━━ SUPPLIED PASSAGE
Democratic presidential candidates have campaigned in Iowa for nearly a year, rallying Iowans on issues of the climate crisis. Many caucusgoers The Daily Iowan have talked to have said they’re looking for a Democratic candidate who will invest money into pushing forward the Green New Deal.

Caucusgoers of all ages have said they support some kind of environmental reform, but on Oct. 4, the Iowa City crowd skewed young. Locally — especially with the University of Iowa in the area — young people are a coveted age group for candidates to reach.

Staffers for South Bend, Indiana, Mayor Pete Buttigieg handed out rainbow campaign stickers, organizers for Massachusetts Sen. Elizabeth Warren signed people up for their email list, and an organizer for California Sen. Kamala Harris held the “E” in a line of people holding up letters to spell “GREEN NEW DEAL.”

Theo Prineas, a volunteer for the Buttigieg campaign, attended the event to tout the candidate’s climate plan. He said it’s important to note that young people and upcoming generations will be the most affected by the climate crisis, saying Buttigieg’s age is appealing to him.

“Clearly, it’s an issue for all of us,” Prineas said. “But [Buttigieg is] going to be facing the same issues with us at the same time.”

A handful of campaigners for Sen. Bernie Sanders, I-Vt., handed out cards and held up signs that championed their candidate’s strong support for the Green New Deal. Volunteers canvassed protesters, saying Sanders’ support for addressing climate change is better than the other 2020 candidates because he’s willing to invest the money into infrastructure change.

Sanders applauded the Iowa City City Council’s Aug. 6 climate-emergency declaration in a visit to the area last month.

“Greta was absolutely right when she said at the U.N. last week that the climate crisis can’t be solved with just business as usual,” said Sanders’ Iowa state director Misty Rebik in a press release. “That’s exactly why Sen. Sanders introduced the most comprehensive Green New Deal climate plan and is supporting the Iowa City climate strike.”

The Green New Deal is a proposal designed to wean the U.S. off fossil fuels and implement renewable energy infrastructure and public transportation. Republican backlash in Congress has targeted it concerning the cost of moving toward a more regenerative society, and it has not earned full support from the Democratic Party.
━━━━
━━ RECORDED DATA
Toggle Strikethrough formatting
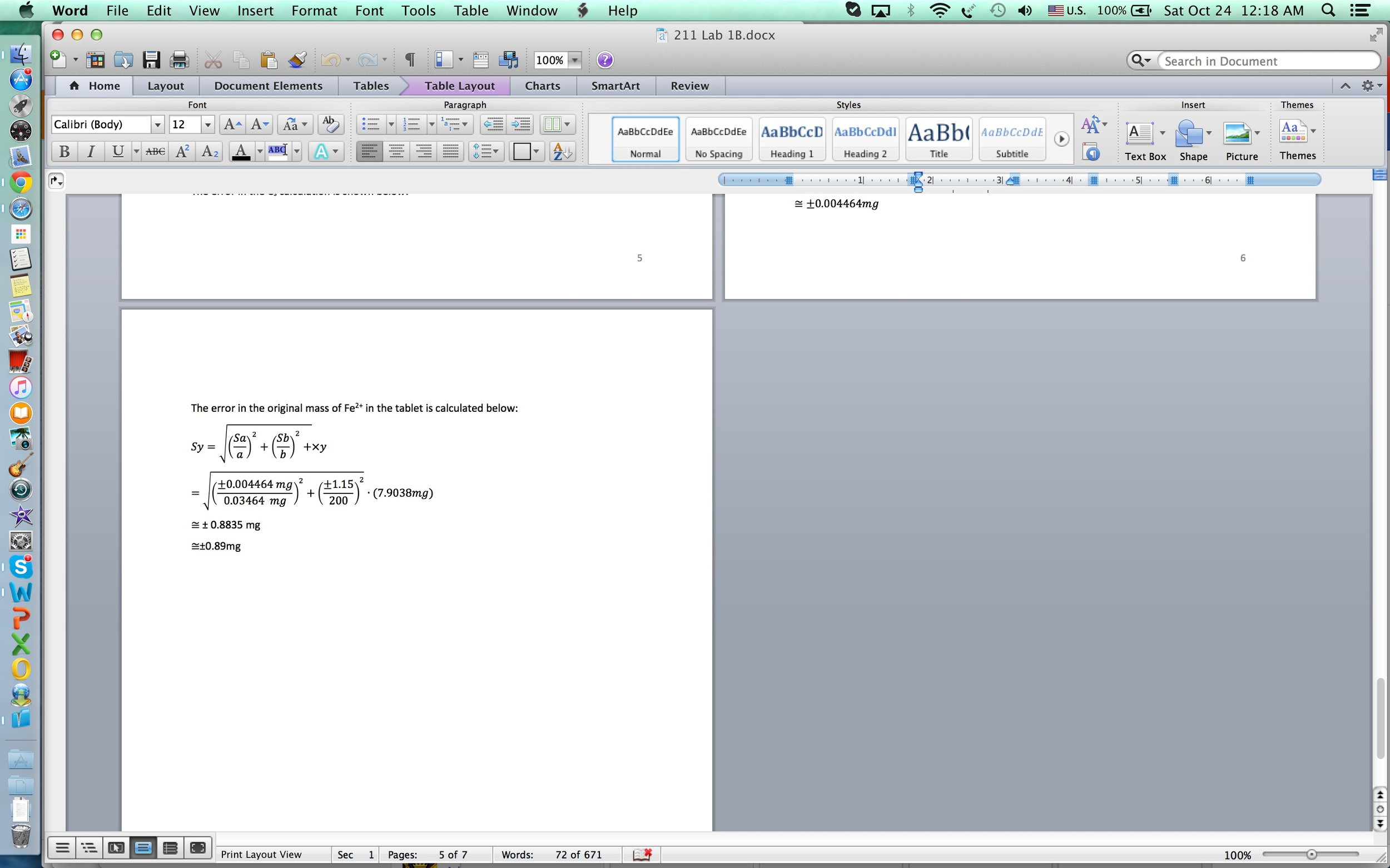click(x=155, y=152)
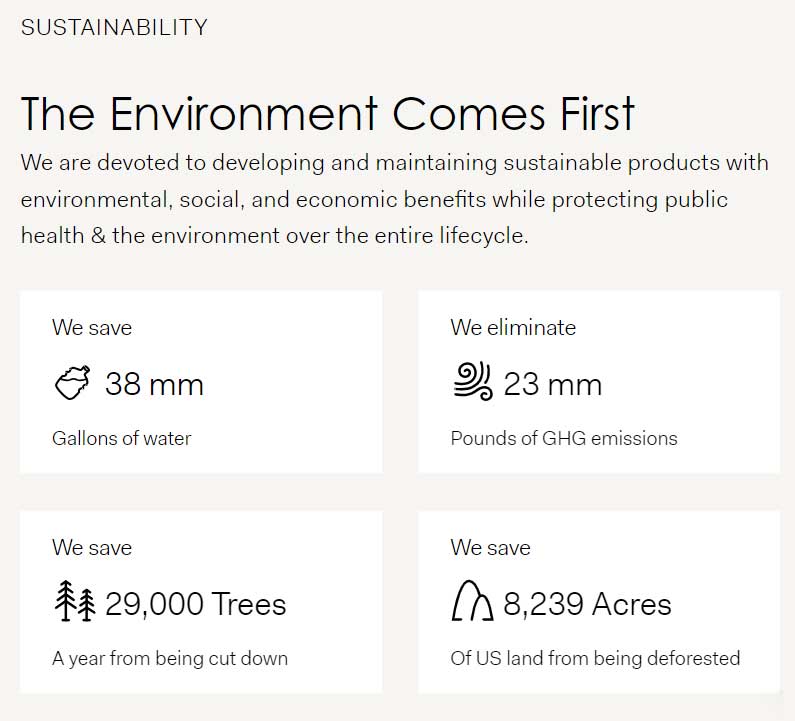Click 'Of US land from being deforested' text
The height and width of the screenshot is (721, 795).
coord(595,658)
━━━━
** CHALLENGES **
a - Reproduce the stretch of the Iowa caucus article from "Democratic presidential candidates" through "forward the Green New Deal.".
b - In the Iowa caucus article, translate this sentence into Spanish: "Sanders applauded the Iowa City City Council’s Aug. 6 climate-emergency declaration in a visit to the area last month."
c - Write the next paragraph of the article on Iowa caucusgoers and the Green New Deal, starting after its final sentence.

** ANSWERS TO THE TASKS **
a -
Democratic presidential candidates have campaigned in Iowa for nearly a year, rallying Iowans on issues of the climate crisis. Many caucusgoers The Daily Iowan have talked to have said they’re looking for a Democratic candidate who will invest money into pushing forward the Green New Deal.

b - Sanders aplaudió la declaración de emergencia climática del Concejo Municipal de Iowa City del 6 de agosto durante una visita a la zona el mes pasado.

c -
The Democrats in Iowa’s congressional delegation have not publically supported the Green New Deal. Reps. Cindy Axne and Abby Finkenauer, both D-Iowa, represent districts with large Republican populations.

Oscar Rodriguez, co-president of Hawkeyes for Warren, said volunteers were talking with people about why the Green New Deal is so important for the Warren campaign.

“[We’re] rejecting basically the big corporations that are causing a lot of this pollution — going against the notion that individuals are responsible for most of this pollution,” Rodriguez said. “We need to redirect our focus, and that’s exactly what Elizabeth Warren’s campaign talks about.”

In Thunberg’s Iowa City speech, she referred to the U.N. Climate Action Summit on Sept. 23, saying the summit was a failure and that world leaders “are acting like children.” Thunberg has often expressed frustration with world leaders and U.S. politicians and has consistently urged them to read reports from scientists and other experts.

A report released this year from the U.N. Intergovernmental Panel on Climate Change said the world has 11 years left to prevent irreversible damage, and the report broke down statistics relating to climate change, desertification, land degradation, sustainable land management, food security, and greenhouse-gas emissions.

“World leaders will ignore us again,” Thunberg said in Iowa City. “Change is coming whether they like it or not.”